The decrease was driven by the purchases index falling 3.3% from the previous week on a seasonally adjusted basis. Concurrently, the refi index increased 2.2% from the week prior.
Compared to a year ago, mortgage applications declined across the board. The overall market composite index dipped 31.9% on a seasonally adjusted basis. Refi apps fell 42.4% year over year, and purchase applications decreased 9.1% in the same period.
Joel Kan, the MBA’s associate vice president of economic and industry forecasting, said in a statement that the average purchase loan increased to $416,200. That marks the second-highest amount ever, indicating more activity in the higher end of the market.
He added, “Home-price appreciation growth remains faster than historical averages, and inventory, particularly for starter homes, continues to trail strong demand.”
Refinances gained share last week, representing 65.2% of total mortgage applications, up from 63.3% on the previous week. VA loans comprised 11.5%, an increase of nine basis points. Meanwhile, the share of FHA loans remained unchanged at 9.6% in the period.

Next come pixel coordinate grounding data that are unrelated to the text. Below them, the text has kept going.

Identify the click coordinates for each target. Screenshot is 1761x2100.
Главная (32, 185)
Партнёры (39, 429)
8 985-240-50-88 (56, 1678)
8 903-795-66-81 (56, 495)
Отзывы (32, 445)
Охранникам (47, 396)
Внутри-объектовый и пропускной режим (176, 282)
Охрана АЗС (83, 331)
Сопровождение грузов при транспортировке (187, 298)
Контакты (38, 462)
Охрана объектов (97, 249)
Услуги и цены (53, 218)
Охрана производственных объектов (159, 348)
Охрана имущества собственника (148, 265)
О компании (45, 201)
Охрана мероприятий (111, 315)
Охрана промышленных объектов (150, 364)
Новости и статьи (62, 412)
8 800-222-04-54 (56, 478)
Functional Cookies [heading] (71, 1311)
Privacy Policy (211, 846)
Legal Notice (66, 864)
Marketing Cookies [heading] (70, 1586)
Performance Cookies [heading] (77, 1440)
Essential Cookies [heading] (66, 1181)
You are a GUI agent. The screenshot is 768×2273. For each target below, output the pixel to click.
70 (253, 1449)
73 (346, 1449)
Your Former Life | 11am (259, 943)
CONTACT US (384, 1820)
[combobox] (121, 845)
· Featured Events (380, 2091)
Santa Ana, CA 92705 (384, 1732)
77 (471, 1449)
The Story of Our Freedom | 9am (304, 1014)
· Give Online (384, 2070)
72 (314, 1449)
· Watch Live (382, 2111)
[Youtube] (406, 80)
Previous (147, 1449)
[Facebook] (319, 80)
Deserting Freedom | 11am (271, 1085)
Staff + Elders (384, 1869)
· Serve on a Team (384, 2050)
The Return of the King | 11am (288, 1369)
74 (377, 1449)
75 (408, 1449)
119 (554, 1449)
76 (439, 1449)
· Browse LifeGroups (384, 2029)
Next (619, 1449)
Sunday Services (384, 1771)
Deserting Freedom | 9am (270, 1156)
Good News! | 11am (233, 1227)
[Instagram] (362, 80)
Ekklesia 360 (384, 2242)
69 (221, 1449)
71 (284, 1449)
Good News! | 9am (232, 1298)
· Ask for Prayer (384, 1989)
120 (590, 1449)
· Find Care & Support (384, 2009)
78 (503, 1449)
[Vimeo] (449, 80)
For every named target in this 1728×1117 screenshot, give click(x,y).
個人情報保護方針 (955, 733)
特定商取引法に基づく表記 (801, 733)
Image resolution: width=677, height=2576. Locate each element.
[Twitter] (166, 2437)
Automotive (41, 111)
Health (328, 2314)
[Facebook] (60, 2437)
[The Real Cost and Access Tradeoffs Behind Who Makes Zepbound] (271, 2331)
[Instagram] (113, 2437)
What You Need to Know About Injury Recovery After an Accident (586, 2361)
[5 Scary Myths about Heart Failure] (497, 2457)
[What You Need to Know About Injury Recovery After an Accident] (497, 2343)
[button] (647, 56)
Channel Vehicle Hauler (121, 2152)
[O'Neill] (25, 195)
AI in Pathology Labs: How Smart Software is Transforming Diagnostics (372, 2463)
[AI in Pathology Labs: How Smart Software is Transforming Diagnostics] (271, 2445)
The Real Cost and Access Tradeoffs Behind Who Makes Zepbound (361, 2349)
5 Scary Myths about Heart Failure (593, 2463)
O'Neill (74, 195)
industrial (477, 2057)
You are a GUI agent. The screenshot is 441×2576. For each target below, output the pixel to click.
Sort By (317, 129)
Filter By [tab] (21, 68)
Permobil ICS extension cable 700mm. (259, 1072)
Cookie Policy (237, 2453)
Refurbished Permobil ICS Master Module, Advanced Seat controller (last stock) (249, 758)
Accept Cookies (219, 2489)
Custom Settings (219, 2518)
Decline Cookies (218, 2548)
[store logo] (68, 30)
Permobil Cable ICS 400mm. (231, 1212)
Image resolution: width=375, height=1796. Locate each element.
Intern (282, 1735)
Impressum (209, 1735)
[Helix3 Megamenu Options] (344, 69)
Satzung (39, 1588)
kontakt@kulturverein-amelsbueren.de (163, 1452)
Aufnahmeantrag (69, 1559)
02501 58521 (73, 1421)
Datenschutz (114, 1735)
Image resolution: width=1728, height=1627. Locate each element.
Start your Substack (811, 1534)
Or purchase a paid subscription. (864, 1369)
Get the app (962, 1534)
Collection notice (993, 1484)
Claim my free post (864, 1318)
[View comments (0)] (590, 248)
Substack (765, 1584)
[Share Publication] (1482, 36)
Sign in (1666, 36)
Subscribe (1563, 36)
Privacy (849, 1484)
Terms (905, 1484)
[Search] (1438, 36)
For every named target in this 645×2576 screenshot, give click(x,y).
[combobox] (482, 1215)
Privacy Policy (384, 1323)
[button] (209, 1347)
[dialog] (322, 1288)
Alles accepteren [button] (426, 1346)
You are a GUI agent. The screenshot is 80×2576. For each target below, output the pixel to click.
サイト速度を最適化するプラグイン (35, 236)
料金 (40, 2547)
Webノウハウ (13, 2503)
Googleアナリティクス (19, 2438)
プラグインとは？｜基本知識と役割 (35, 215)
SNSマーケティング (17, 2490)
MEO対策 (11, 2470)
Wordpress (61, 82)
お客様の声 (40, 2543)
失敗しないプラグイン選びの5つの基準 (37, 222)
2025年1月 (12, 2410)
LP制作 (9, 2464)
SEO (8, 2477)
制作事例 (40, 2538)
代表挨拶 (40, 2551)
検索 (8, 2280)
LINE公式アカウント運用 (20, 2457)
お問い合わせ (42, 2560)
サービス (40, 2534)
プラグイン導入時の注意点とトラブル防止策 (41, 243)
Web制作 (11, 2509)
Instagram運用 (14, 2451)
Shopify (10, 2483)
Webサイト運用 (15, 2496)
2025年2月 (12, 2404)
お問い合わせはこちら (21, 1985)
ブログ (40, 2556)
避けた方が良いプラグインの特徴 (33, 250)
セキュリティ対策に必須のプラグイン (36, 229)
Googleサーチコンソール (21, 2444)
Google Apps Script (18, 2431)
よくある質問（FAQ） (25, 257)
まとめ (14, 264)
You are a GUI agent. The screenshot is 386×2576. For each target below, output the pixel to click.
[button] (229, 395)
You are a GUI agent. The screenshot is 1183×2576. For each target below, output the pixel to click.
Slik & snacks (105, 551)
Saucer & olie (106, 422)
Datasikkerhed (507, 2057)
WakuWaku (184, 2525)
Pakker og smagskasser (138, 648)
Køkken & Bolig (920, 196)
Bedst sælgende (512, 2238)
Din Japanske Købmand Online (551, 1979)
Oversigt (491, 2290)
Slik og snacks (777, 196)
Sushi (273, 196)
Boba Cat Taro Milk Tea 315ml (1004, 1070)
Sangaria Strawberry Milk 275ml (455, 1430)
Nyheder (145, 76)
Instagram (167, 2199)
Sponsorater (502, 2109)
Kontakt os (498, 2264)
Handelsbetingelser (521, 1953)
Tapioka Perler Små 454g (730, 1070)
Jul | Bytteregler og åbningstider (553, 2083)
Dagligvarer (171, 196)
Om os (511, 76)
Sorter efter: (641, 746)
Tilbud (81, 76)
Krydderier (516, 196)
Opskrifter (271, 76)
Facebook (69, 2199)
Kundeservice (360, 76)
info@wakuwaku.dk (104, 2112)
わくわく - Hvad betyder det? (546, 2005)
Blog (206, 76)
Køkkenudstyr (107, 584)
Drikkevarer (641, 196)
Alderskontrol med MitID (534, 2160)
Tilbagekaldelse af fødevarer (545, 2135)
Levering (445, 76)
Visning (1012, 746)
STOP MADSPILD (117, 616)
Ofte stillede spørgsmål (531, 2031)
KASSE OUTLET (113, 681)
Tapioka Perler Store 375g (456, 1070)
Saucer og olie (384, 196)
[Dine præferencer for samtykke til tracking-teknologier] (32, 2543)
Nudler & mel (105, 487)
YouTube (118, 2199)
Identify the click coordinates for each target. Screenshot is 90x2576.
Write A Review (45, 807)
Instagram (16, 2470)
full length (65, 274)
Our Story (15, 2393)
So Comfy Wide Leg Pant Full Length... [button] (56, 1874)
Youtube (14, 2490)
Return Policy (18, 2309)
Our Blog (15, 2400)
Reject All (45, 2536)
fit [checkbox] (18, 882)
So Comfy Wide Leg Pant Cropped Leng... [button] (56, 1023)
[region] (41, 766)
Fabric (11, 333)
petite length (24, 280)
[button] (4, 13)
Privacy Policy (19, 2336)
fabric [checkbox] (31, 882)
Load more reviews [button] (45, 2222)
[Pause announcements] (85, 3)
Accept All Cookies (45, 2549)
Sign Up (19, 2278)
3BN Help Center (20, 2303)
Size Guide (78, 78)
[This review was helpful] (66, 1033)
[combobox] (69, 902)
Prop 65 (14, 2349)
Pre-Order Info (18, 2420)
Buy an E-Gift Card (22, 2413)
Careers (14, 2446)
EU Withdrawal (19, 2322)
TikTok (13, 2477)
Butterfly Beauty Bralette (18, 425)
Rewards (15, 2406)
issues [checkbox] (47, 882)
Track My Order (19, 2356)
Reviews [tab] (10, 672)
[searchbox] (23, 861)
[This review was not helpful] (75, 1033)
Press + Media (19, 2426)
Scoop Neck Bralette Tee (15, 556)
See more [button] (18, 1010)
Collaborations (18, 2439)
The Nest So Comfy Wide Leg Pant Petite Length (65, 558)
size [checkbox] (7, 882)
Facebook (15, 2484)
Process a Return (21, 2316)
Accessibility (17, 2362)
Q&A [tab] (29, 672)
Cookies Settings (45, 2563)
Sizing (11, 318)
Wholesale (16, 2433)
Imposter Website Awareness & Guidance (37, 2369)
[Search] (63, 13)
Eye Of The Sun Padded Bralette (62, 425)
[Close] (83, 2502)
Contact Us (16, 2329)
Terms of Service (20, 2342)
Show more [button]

The share of USDA loans was 0.5%.
Regarding the refi market, Kan said rates at the lowest level in four weeks helped spur an increase across all loan types. For example, FHA and VA refis jumped 4% and 12%, respectively.
The trade group estimates that the average contract 30-year fixed-rate mortgage for conforming loans ($548,250 or less) decreased from 3.30% to 3.27%. For jumbo mortgage loans (greater than $548,250), rates went to 3.31% from 3.32% the week prior.
Economists expect that rates will increase in 2022 but will still be close to record-low levels. MBA forecasts that 30-year mortgage-rates will reach 4% by the end of 2022.